Leonard lead him to the arboretum after that, and Pavel was certain this this was always meant to be their after-dinner destination, that the bar was an unplanned pit-stop that Leonard hadn’t been able to deny himself. 

The arboretum was really a perfect place for Leonard to have taken him, gorgeous and lush and scientifically fascinating, filled with a variety of plants from the nearest planets, specimens that the botanists stationed here cultivated for beauty and air filtration and experimentation. Pavel would have loved to walk among the plants for hours, to study at length the placards that detailed the special characteristics of the trees and flowers and mosses. He’d have loved it any night but this night, when the soles of his feet were tingling with that caveman display, when what he really wanted was to be alone with Leonard. There were some conversations they needed to have, some clarification Pavel needed, and frankly, at this point, he thought he might prefer that communication to come not in faltering speeches, but in the form of Leonard’s sweat dripping onto Pavel’s naked skin.

Where he’d wanted to move a little slowly with Jim, Pavel was impatient to charge ahead into this relationship with Leonard. He was attracted to Leonard beyond all reason, and the sexual tension between them had been multiplying for a year or more, and beyond even that, a part of Pavel really want to lock this the fuck down. 

Pavel had thought they were moving in this direction before, and when he got too physically close, Leonard had shied away and shut it down. Pavel could admit to himself, not proudly, that he was afraid it would happen again, that Leonard would get scared and draw himself as a monster, and Pavel wanted, very much, for them to just get naked, share some orgasms, and shove this particular relationship in a box labeled ‘We Have Had Unquestionably Mutually Consensual Sex’ so that Leonard wouldn’t run away again. Or so that, at least, if he did run, there wouldn’t be any mistaking what it was he was running from.

So Pavel rushed a little through the arboretum, and Leonard must have expected it to take longer, because when they reach the far door, he checked his communicator surreptitiously for the time, says, “Well.” 

He looked around, stalling, grappling for some other activity to suggest, and Pavel took pity on him, said, “I thought,” but his heart was racing, because there was no way to say this and remain subtle about his intentions, “we might have a drink back on the Enterprise. In your room, I mean.”
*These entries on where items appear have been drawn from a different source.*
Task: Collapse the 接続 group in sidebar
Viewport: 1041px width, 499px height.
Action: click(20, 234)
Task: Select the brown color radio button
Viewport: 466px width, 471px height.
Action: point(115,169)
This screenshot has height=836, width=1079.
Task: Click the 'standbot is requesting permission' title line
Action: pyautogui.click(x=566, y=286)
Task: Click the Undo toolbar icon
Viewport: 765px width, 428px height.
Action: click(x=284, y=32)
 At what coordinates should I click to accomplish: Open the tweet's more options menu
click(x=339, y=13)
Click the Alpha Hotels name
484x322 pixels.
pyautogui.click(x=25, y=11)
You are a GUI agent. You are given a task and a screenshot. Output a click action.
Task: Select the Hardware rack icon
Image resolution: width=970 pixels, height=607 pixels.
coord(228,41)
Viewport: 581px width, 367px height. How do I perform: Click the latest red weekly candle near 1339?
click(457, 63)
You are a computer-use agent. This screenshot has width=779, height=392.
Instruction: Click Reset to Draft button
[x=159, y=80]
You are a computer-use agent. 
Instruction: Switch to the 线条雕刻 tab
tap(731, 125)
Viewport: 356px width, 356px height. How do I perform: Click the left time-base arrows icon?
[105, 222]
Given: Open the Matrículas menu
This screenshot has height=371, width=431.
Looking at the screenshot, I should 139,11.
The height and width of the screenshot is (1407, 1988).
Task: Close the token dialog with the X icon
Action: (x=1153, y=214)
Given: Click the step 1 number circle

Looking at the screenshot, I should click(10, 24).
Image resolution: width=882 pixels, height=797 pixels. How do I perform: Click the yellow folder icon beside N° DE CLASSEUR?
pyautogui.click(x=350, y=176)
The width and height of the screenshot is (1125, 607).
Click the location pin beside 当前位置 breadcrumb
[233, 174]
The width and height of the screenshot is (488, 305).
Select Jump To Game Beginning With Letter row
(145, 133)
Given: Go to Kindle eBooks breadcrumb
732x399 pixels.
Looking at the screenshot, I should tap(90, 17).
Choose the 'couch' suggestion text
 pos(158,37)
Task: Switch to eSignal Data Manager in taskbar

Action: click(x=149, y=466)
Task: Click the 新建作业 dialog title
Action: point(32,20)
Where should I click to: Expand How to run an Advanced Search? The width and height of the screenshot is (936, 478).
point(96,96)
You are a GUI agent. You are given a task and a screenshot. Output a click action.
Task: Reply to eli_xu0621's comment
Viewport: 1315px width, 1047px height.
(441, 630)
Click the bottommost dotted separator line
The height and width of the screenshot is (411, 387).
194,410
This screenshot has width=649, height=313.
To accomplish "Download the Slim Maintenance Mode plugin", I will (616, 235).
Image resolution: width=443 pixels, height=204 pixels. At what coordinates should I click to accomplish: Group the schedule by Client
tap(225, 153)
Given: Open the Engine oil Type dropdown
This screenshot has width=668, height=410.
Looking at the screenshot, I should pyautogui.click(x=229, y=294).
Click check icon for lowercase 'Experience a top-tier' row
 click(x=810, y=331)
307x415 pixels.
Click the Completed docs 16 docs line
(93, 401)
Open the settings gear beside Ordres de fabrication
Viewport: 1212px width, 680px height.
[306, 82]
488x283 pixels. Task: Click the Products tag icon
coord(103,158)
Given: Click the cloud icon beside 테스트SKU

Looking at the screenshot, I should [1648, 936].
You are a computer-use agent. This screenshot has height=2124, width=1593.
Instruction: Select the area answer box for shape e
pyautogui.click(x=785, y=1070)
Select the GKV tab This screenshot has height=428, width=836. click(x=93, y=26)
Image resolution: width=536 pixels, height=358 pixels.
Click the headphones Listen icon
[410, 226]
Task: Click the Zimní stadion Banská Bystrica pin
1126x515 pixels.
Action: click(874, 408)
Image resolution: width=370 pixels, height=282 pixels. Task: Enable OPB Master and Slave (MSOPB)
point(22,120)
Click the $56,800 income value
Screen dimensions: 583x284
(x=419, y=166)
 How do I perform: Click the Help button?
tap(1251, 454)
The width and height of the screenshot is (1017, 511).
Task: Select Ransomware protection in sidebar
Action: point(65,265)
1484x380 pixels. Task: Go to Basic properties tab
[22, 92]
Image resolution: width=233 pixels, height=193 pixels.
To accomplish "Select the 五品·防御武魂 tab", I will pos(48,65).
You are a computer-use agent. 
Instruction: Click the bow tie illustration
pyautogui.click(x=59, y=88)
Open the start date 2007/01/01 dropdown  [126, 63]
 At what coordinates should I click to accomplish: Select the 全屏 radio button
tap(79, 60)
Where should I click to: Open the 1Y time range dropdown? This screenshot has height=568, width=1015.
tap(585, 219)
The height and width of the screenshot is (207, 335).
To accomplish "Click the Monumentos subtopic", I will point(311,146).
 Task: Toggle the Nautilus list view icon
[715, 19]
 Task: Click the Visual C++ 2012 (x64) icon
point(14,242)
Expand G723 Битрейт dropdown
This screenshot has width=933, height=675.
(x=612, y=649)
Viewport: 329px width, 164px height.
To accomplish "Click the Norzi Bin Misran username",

Pavel couldn’t breathe through the look Leonard gave him in answer. His eyes were full of a seething, insidious sort of arousal that turned Pavel’s blood hot and his bones to ash until finally, Leonard broke eye contact, nodded, and said, “That’d be fine” in a voice like two sheets of paper rubbing together.

———

Pavel didn’t wait for Leonard to offer him a drink. They walked into the room, and the door was still hissing to a close when Pavel threw himself at Leonard, catching Leonard’s face with both hands and pulling him down so that Pavel could stand flat and kiss him, rough and bruising and desperate. Leonard made a deep noise that shuddered through Pavel’s body, then bent his knees and slid his hands under Pavel’s thighs, lifted him up and stumbled backward toward his couch, Pavel’s thighs clutching at Leonard’s hips so that when the backs of Leonard’s knees hit the edge of the couch, Pavel landed over him in a straddle.

Pavel licked his way inside Leonard’s mouth, twisted his hands in Leonard’s hair, and Leonard’s hands grasped Pavel’s hips, fingers splayed. Such big hands, and when Pavel tilted his hips against Leonard’s, pressing the firm lines of their cocks together through their pants, those big hands moved upward, rucking up Pavel’s shirt as they did, still holding tightly to Pavel so that they pulled at Pavel’s skin as they moved, a thrill of pain that dragged a moan from Pavel. Pavel circled his hips against Leonard’s, had to pull back from the kiss to breathe, bit his lip when he heard Leonard’s gasp echo his own.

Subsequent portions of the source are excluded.